The purpose of this study is to compare MRI findings of a child with a confirmed MORC2 mutation to those of SURF1-variant Leigh disease, highlighting overlapping and distinguishing brainstem features that aid differential diagnosis.
Methods & Materials: Brain MRI sequences (T2-weighted, DWI, and ADC maps) were analyzed for a 2-year-old female with genetically confirmed MORC2 mutation and compared with SURF1-variant Leigh disease reference cases. Lesions were evaluated for symmetry, anatomic level, and diffusion behavior. Both supratentorial and infratentorial findings were assessed to identify imaging patterns distinguishing hypomyelination from mitochondrial energy failure.
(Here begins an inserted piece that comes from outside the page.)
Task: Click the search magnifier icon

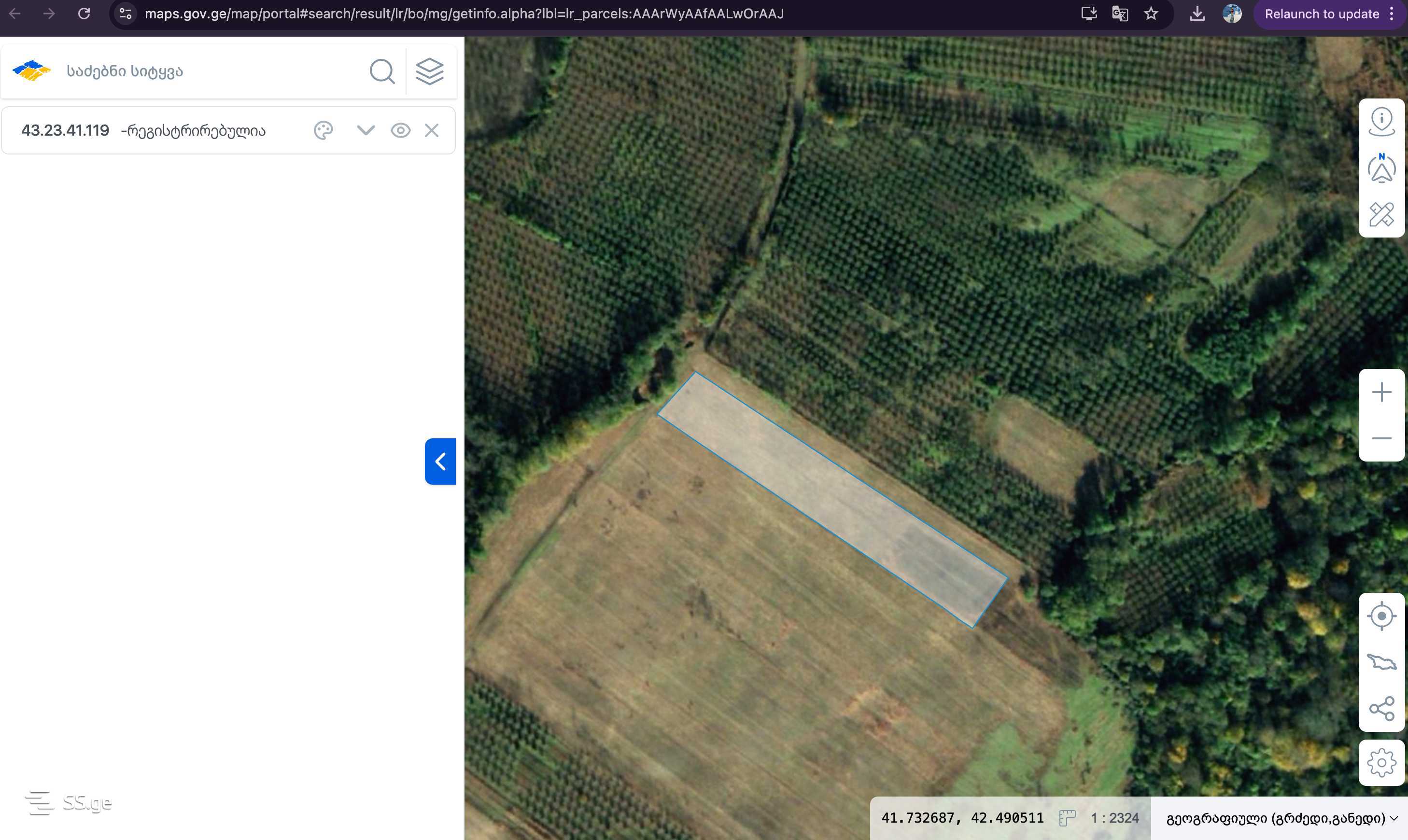Action: click(382, 71)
Results: MORC2 mutation demonstrated supratentorial hypomyelination, asymmetric medullary signal, and facilitated diffusion in the substantia nigra and periaqueductal gray matter, findings atypical for Leigh disease. SURF1 cases showed symmetric T2 hyperintensity and restricted diffusion in the brainstem nuclei and cerebellar peduncles. Diffusion behavior and lesion symmetry differentiated the two entities.
Conclusions: MORC2-related neuroimaging changes can closely mimic SURF1-variant Leigh disease, but white-matter hypomyelination, asymmetry, and diffusivity changes distinguish them. Recognizing these patterns enhances diagnostic precision in pediatric neurogenetic disorders.